Y ahora quién podrá ayudarlos?

En todas las paradas, la gente nos agradecía por haber ido a verlos como si fuera todo lo que pedían en sus oraciones. En cada pueblo se repetía un evento donde los habitantes exponían un pliego de peticiones que esperaban que de alguna manera lográramos satisfacer. Me sentía como un fraude, peor que político en campaña. ¿Qué podía hacer para lograr que los indígenas Wounaan que se demoran un mes haciendo un jarrón de Palma de Beguero pudieran exportarlo? ¿Cómo podía ayudar para que en Docordó les dieran un mercadito a los hombres y mujeres desplazados de la tercera edad? ¿Quien iba a poner luz y agua potable en todos esos caseríos? ¿Quién le iba a arreglar el techo a las personas que lo perdieron todo en las inundaciones de San Miguel? ¿Cómo podría presionar para que le mandaran un tablero a la escuela? ¿Cómo hacer para que alguien comprara los kilos y kilos de borojó que se pudren en pueblos donde nadie tiene una lancha a motor? ¿Quién iba a proteger al San Juan de ser cuna de una masacre como la de Bojayá?

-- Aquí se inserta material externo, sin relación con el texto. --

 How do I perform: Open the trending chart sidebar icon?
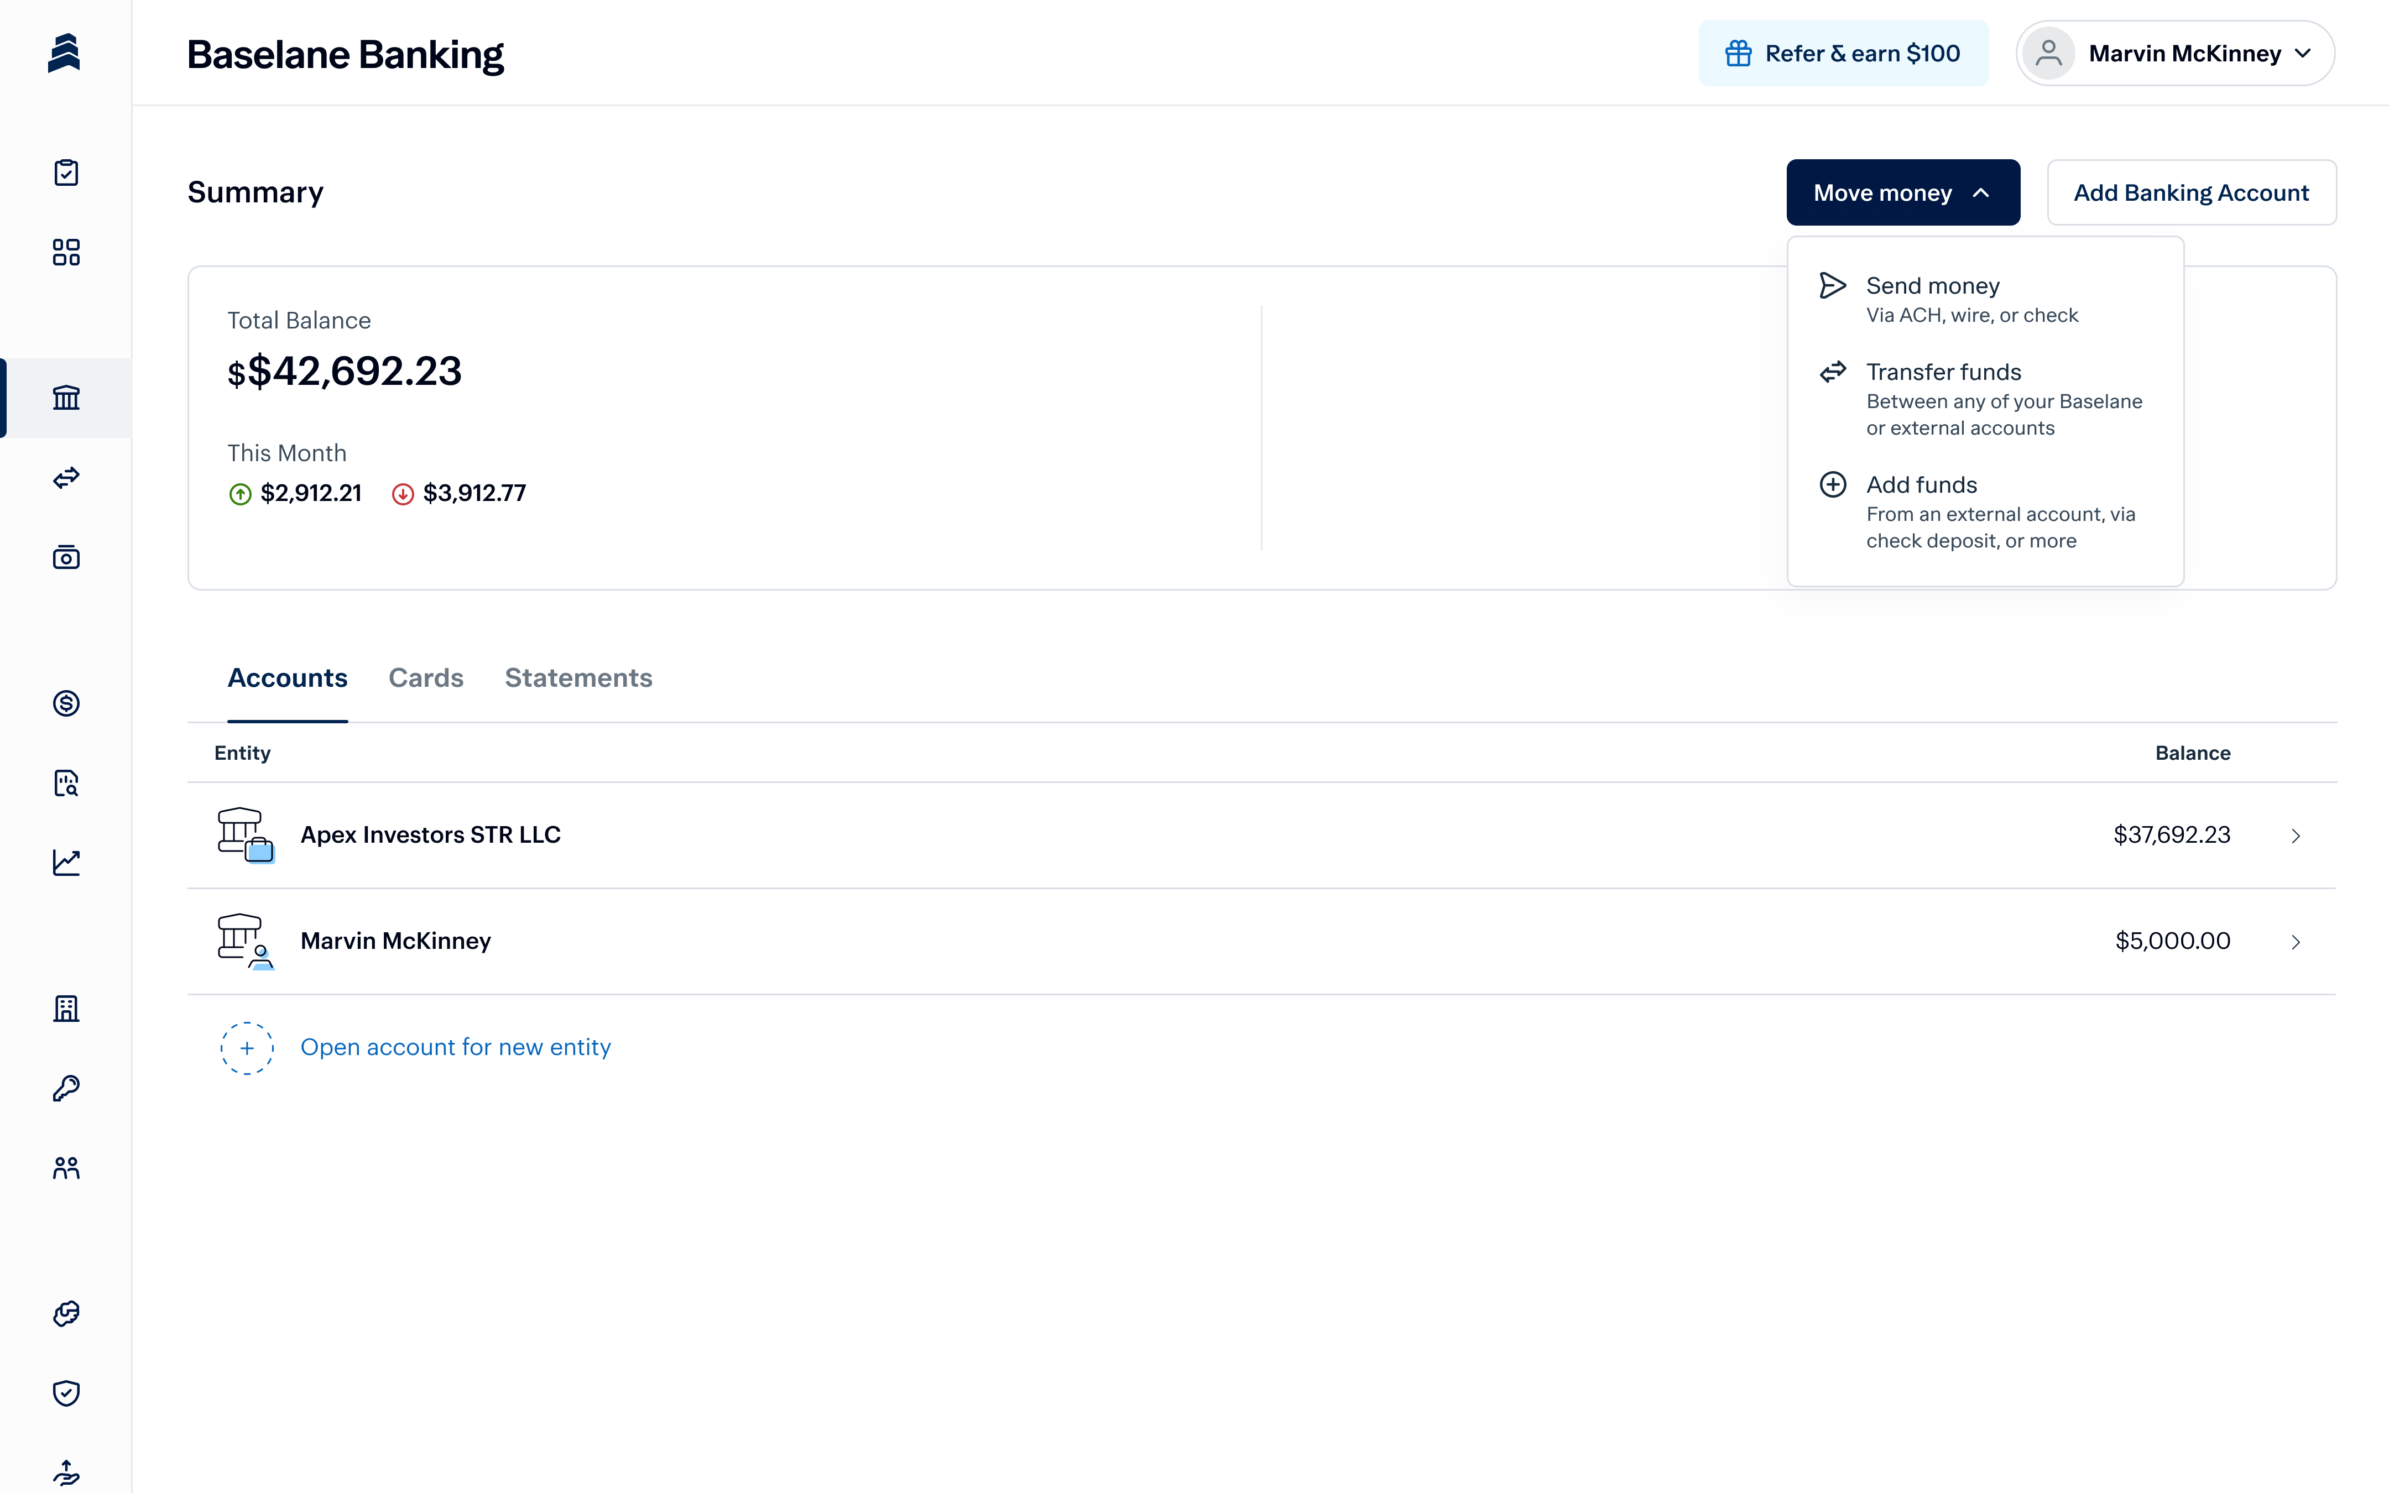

A la llegada a Istmina nos recibió el pueblo con Chirimía y banderas blancas. Unos desplazados del San Juan que no pudieron participar de la excursión nos repartían volantes con nuevas peticiones. Eran tantos los problemas que la gente esperaba que les resolvieran, que Giovanni, coordinador de la oficina de la ACNUR en Quibdó, tuvo que llamar al orden: "Las ONG y las instituciones representadas no vamos a solucionar los problemas de la gente del San Juan", dijo. "Ustedes mismos, con nuestro apoyo, lo harán".